Influenza Aviaire : Mesures pour la maîtrise de l'épizootie

Publié le

Mise à jour le 5 février 2021

Nouvel arrêté préfectoral du 5 février 2021 déterminant un périmètre réglementé suite à des déclarations d'infection d'influenza aviaire hautement pathogène.

Le niveau de risque sur l'ensemble du département des Landes reste classé « élevé ». La ville de Saint-Pierre-du-Mont est maintenue en zone de surveillance, elle se situe en partie dans un rayon de 10 à 20 km autour des exploitations infectées.

Dans les zones de surveillance, les élevages recensés font l'objet d'une surveillance vétérinaire renforcées et de prélèvements pour les élevages de canards.

A l'intérieur des zones de protection ou de surveillance, tous les mouvements de volailles et autres oiseaux captifs sont interdits.
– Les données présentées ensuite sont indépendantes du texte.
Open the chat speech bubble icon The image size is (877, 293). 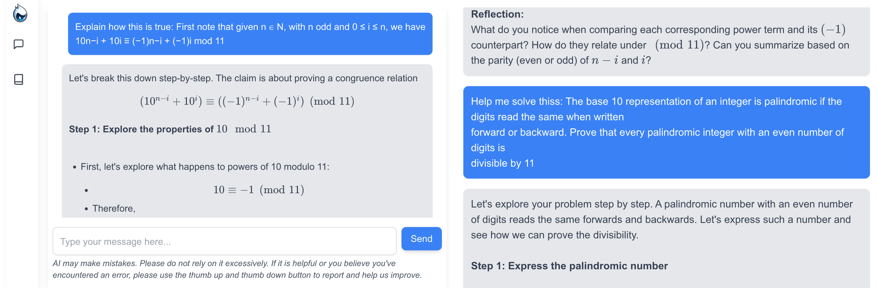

La préfecture appelle à la plus grande vigilance de la part de tous les acteurs, notamment les éleveurs, les promeneurs, les chasseurs, les propriétaires particuliers de basses-cours, les autres détenteurs d'oiseaux et les vétérinaires pour tout mettre en œuvre afin de se protéger contre la propagation de ce virus. Cela passe en particulier par une application sans faille des mesures de biosécurité (arrêté ministériel du 8 février 2016) et un signalement de toute mortalité d'oiseaux.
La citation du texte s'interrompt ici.